O’Brien and Bashir go to the holosuite to see that Fontaine’s been beat up. Cheech wanted to remind him to hurry up and vacate his suite. Bashir treats him and tells them that Odo and Kira are checking out the lounge to see what Frankie has done to the place. While Odo hangs out with Cheech and the other thugs and does shapeshifting tricks, Kira plays blackjack. Frankie Eyes comes over, lets her win, and flirts.
They learn that Frankie was fronted the money to buy the place by Carl Zeemo, a big-time gangster from back east. Zeemo is coming to Vegas—where he’s never been—to get his first payment from Frankie in person. So the plan is to make sure Zeemo never gets his cut by robbing the casino.
Kira uses Frankie’s interest in her to check out the count room. Yates flirts with the counting room guard. Odo gets Cheech to hire Dax as a waitress. Fontaine convinces Frankie to let him stay if he brings in some high-rollers.
Sisko is appalled that Yates is so invested in this program, and he finally explains why: the real Las Vegas in 1962 was not a good place to be someone with darker skin. The Vic’s Place on the holosuite is a lie—but Yates argues that the program shows how it could have been, and should have been.
The gang has a plan in place, but they’re short one person. Worf won’t go for it, and Quark views Fontaine as his competition, so he won’t help, either. Then, to everyone’s surprise, Sisko agrees to help out, having been convinced by Yates’s argument.
Kira’s job is the distraction: she’s to keep Frankie occupied and away from the casino. Sisko will be the first high-roller Fontaine brings in, and he’ll throw enough money around the craps table to draw a crowd. At 11:45 every night, one of the count men always calls his mother, while the other count man orders a martini, which Bashir will spike and Dax will bring to him on a tray that is really Odo. Yates and O’Brien distract the guard with a story about O’Brien stealing her chips. When the count man with the gimmicked drink makes a very fast trip to the bathroom, Nog—disguised as a janitor—goes in and opens the safe using his mad Ferengi skillz. Odo will change from a tray to a person carrying a briefcase, into which he and Nog (changing his disguise to that of a security guard) will put all the money, and then casually and calmly exit the casino.
They all practice: Nog works on his safe-cracking, Sisko practices dice-tossing, and Bashir works on his slipping-a-mickey skills.

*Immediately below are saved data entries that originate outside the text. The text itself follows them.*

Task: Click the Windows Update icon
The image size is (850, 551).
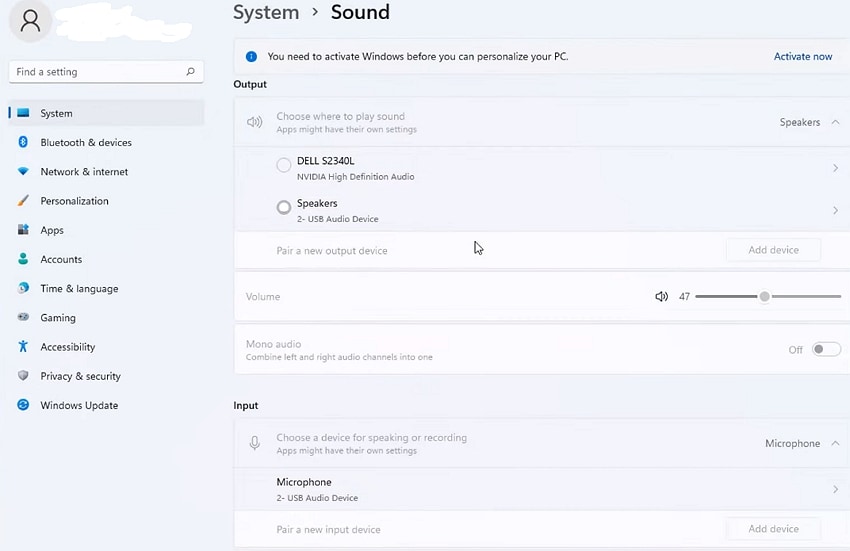Action: (23, 405)
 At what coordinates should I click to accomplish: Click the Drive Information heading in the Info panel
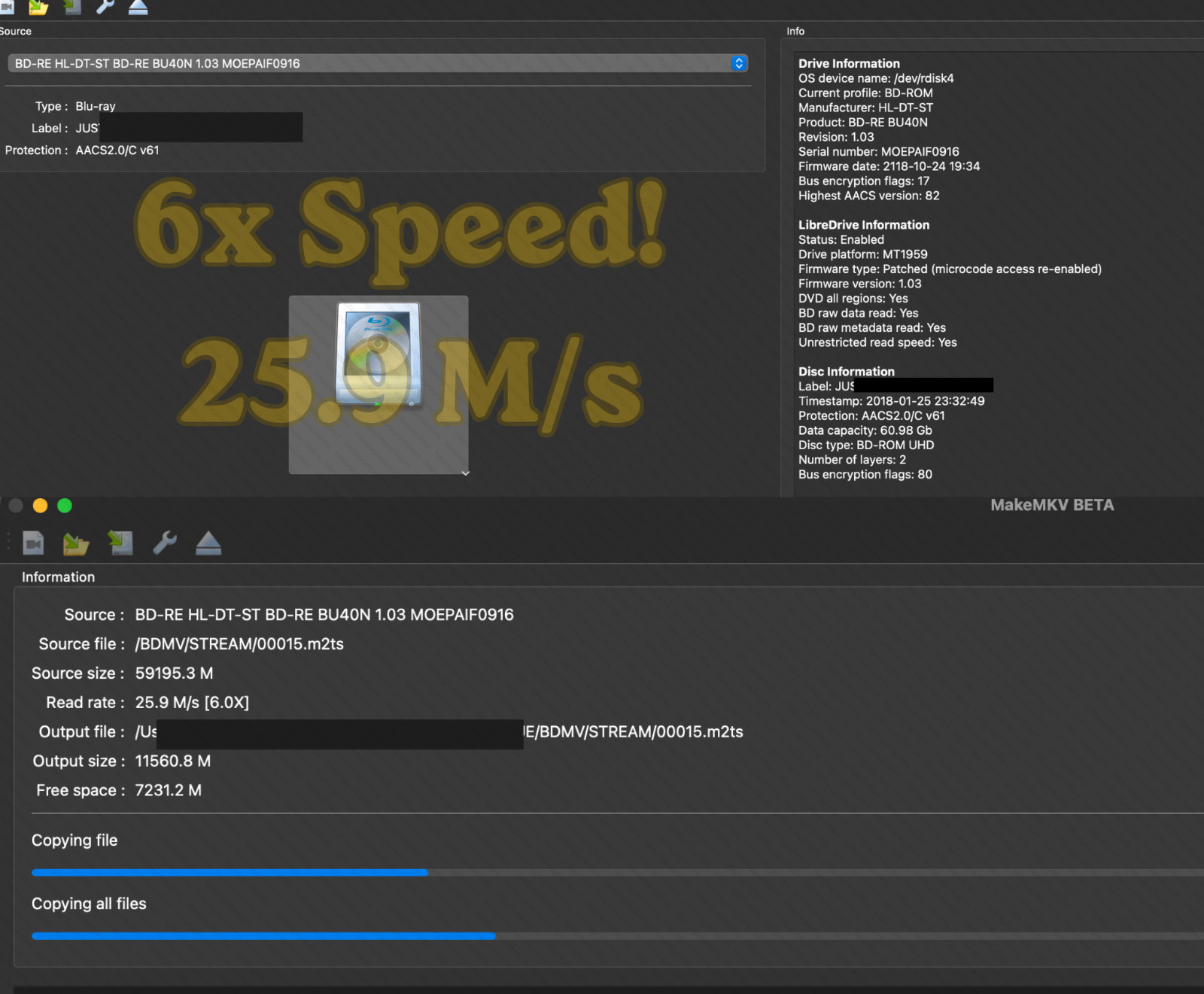pos(849,63)
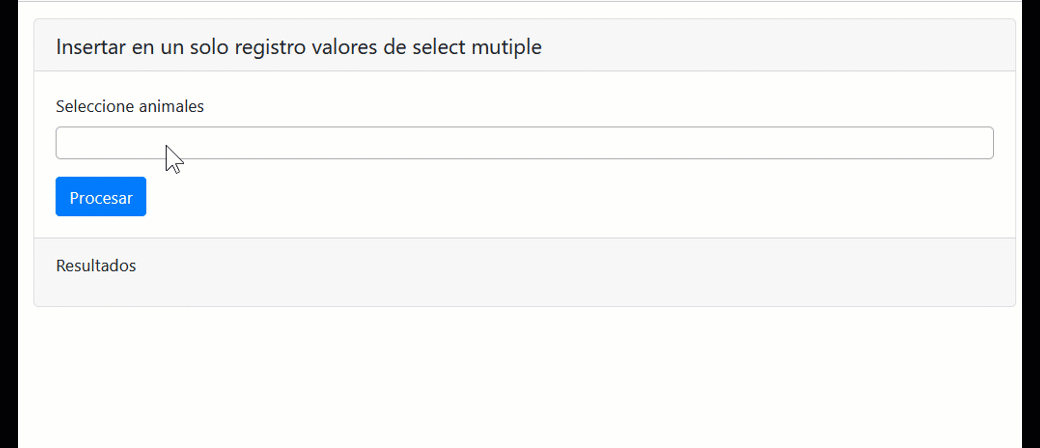Viewport: 1040px width, 448px height.
Task: Click the black bar on the right edge
Action: tap(1031, 224)
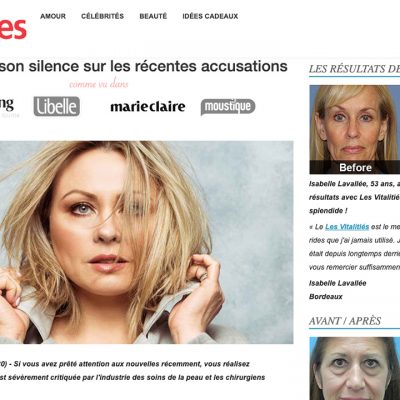Viewport: 400px width, 400px height.
Task: Click the Before label on the photo
Action: pyautogui.click(x=355, y=167)
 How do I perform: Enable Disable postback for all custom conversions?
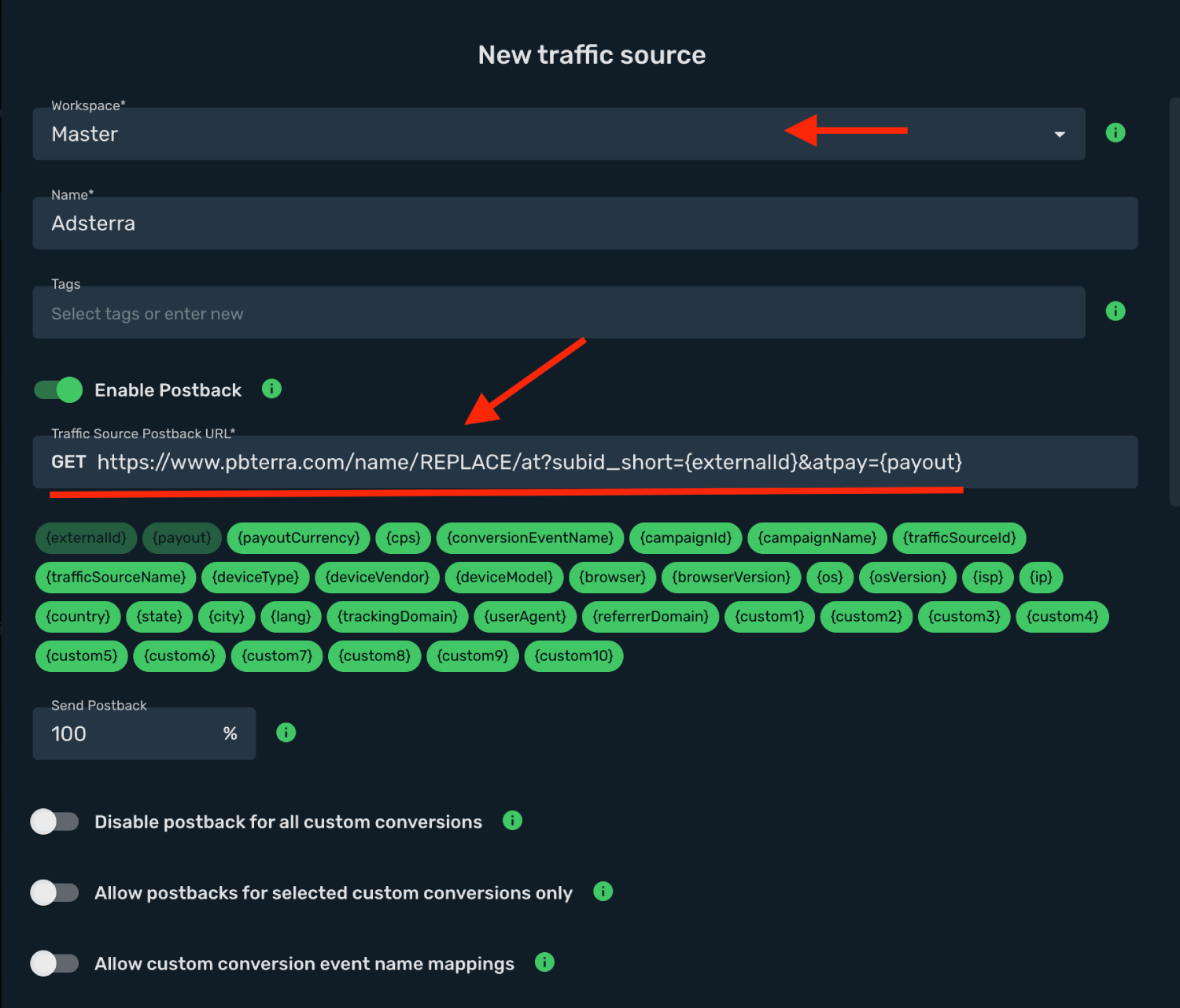coord(55,822)
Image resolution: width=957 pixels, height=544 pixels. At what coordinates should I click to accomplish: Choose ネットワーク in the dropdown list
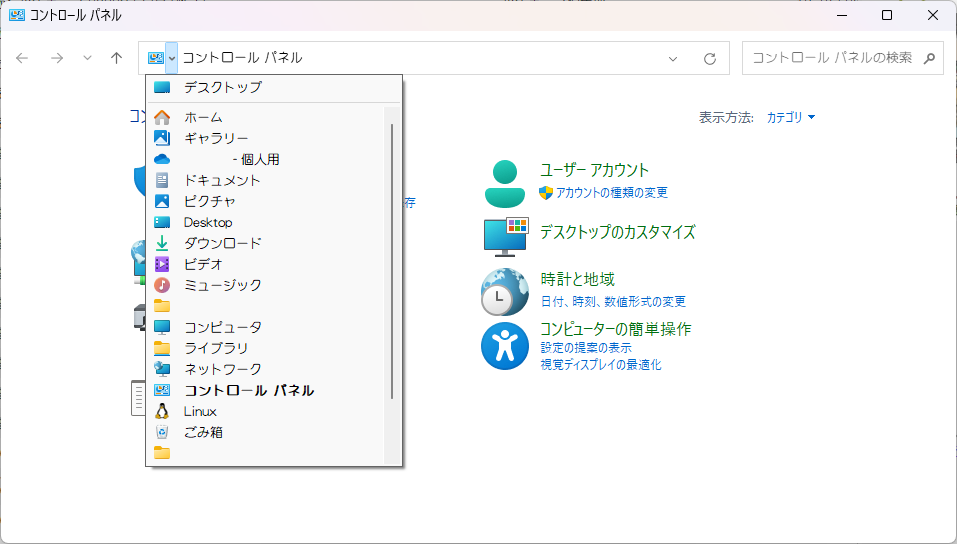[222, 369]

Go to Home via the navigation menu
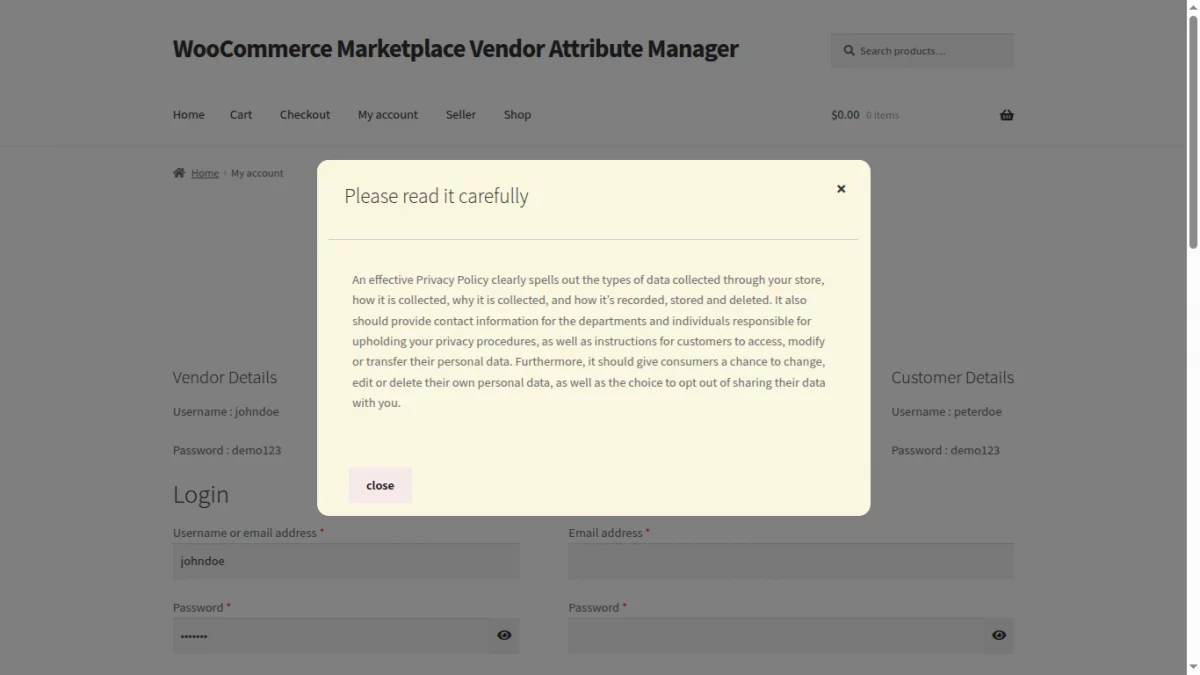[188, 114]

The next night, they head on in to the holosuite. Everything is set up nicely. The count man goes to call his Mom. Dax is delayed by crashing into someone, and then she brings the gimmicked drink inside—only to find a different count man, who says he isn’t thirsty. Dax asks if she can have the drink instead, which gets the count man to drink the martini just to be a putz. Yates calls the guard over, claiming O’Brien stole her chips. The count man runs away to throw up, and Nog goes in—only to discover that the lock isn’t the same type that Kira told Nog it was, and he’s been practicing on the wrong thing.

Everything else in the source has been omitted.